I shipped a small internal tool to onboard new loans into our servicing platform. On paper, the happy path is simple: point it at a loan, run the import, done.

That tool is still the product. What changed is who runs it and how the work closes.

Instead of clicking through for each loan myself, I open Codex and ask it to invoke the import function for that case. The agent reads the output, chases failures, patches code when the bug is ours, runs verification, and I still do a human pass on the record. Then I describe what I changed manually—and that feedback updates the importer so the next loan is closer to right.

This post is not a pitch for “use AI for imports.” It is a way to think about what good product shape looks like when LLMs and agents are part of the operating model, not a bolt-on chat window.

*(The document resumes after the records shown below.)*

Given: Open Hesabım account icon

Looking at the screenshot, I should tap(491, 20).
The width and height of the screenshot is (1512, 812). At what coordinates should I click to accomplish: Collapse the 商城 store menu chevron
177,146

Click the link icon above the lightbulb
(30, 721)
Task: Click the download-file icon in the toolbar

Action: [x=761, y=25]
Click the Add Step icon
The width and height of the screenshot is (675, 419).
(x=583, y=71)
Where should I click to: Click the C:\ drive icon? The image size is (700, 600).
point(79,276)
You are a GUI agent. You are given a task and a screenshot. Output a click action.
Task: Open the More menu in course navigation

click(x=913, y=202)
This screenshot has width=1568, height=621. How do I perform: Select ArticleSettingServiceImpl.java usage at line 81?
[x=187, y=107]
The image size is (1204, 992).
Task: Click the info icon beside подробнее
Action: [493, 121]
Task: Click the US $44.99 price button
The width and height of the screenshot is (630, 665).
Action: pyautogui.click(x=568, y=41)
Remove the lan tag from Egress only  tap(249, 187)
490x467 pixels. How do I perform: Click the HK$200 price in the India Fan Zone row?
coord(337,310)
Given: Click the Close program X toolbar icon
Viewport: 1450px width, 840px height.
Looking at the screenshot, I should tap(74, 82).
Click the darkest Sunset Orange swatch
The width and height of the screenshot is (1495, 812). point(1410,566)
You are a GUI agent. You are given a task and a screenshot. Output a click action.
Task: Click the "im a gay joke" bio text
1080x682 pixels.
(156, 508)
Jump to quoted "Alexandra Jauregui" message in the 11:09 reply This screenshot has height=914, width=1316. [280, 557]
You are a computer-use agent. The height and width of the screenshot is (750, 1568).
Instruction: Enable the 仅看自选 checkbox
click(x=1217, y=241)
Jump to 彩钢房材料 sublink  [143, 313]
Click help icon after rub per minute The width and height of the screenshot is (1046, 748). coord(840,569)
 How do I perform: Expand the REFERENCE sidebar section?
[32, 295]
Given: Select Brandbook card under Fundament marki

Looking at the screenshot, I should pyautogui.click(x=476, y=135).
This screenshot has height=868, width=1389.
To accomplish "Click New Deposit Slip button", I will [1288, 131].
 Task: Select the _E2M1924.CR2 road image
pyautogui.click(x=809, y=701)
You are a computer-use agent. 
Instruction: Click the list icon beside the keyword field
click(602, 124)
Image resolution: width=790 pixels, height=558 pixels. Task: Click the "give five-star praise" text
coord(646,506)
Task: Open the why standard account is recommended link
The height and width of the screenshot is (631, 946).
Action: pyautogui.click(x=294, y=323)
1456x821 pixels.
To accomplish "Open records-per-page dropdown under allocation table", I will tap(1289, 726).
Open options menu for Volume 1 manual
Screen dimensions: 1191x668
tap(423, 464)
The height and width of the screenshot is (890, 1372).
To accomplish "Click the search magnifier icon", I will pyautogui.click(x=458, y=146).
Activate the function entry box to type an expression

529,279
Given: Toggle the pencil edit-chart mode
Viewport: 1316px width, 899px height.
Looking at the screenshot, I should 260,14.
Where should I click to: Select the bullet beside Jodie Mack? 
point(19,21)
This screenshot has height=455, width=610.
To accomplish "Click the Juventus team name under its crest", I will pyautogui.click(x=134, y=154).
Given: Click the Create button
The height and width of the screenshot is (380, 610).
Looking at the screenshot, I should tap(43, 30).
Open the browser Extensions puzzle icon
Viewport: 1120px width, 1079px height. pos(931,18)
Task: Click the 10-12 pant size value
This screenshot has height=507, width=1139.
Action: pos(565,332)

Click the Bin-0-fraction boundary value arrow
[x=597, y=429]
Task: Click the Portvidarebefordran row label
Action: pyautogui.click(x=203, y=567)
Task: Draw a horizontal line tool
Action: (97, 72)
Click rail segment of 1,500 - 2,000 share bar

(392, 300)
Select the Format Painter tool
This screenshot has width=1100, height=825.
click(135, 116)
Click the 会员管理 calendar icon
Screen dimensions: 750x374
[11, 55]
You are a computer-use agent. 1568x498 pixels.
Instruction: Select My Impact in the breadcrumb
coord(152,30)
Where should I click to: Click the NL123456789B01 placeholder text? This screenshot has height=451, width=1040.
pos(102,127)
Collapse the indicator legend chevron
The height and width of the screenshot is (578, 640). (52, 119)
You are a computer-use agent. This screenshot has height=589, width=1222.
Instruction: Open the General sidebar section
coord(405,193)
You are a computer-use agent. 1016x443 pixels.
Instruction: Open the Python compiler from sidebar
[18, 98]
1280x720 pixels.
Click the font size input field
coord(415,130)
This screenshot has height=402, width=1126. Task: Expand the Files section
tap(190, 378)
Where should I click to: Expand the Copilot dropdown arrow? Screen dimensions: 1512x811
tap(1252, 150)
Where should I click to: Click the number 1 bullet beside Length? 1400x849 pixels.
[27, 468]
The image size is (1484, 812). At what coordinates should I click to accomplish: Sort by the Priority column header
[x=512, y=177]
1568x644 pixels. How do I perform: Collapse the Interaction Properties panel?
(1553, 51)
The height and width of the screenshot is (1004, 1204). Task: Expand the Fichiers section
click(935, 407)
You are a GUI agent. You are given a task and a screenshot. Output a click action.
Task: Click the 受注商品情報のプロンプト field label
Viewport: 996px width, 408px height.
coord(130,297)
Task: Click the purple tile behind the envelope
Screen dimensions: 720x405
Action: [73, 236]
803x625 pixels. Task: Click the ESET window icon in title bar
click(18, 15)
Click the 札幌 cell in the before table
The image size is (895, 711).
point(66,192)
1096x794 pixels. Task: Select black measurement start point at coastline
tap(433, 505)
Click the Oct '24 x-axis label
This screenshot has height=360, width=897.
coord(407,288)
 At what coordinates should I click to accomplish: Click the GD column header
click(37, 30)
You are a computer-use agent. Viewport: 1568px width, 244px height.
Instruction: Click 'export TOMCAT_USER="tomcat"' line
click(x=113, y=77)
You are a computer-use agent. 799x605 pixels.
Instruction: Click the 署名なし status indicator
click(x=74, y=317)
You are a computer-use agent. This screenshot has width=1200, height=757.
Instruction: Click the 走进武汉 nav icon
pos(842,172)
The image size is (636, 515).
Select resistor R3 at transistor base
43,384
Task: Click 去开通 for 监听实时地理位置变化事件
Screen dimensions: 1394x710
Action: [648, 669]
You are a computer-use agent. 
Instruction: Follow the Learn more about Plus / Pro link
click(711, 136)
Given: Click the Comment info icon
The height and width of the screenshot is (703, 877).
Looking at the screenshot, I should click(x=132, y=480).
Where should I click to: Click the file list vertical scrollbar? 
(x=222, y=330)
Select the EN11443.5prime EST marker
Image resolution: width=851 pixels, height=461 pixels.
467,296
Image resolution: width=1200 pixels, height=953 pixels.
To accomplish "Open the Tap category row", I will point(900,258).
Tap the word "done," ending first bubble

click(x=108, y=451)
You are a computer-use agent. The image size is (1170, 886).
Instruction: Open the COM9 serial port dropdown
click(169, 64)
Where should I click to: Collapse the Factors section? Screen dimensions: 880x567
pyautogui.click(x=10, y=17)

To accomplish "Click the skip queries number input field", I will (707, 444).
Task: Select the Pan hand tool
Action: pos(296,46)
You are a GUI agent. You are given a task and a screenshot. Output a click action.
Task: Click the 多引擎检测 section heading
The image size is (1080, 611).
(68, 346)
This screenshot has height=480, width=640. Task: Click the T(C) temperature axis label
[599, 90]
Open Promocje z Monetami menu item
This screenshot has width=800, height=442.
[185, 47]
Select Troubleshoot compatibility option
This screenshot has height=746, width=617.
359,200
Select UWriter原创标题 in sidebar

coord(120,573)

The loop (one concrete instance)

Execute — The agent runs the same code path a human would, with full access to stdout, stderr, stack traces, and logs.
Diagnose — It interprets partial success, validation errors, and mapper edge cases in context.
Repair — When the failure is in our code, it proposes a fix and re-runs, shrinking the distance between “broken” and “known good” without constant context switching.
Verify — A second agent-style pass can check invariants: expected rows, consistency with similar loans, obvious contradictions.
Human pass — I open the servicing UI. Some fields need policy judgment, nuance, or a decision that is not worth encoding as rules yet.
Teach the product — I tell the agent what I changed and why. It reconciles that with the importer and mapping logic and updates the code. Manual work becomes training signal for the software, not a one-off correction.

If you squint, this is a product requirement: executable operations, observable outcomes, reversible human edits, and a path from exception to code.

How this should change how you build

1. Treat “callable” as a first-class interface

Agents do not thrive on vibes; they thrive on entry points. Scripts, CLIs, jobs, and well-named functions beat “open the admin panel and do the thing” when you want automation or assistance to scale.

If the only way to onboard a loan is a sequence of clicks, the agent is stuck simulating a human at a GUI. If the import is runLoanImport(id) (or equivalent) with predictable inputs, the agent can operate the same substrate you test in CI.

Product implication: invest in the same boundaries you would for APIs and batch jobs—whether or not you expose them to customers. Internal operators and agents are both “clients.”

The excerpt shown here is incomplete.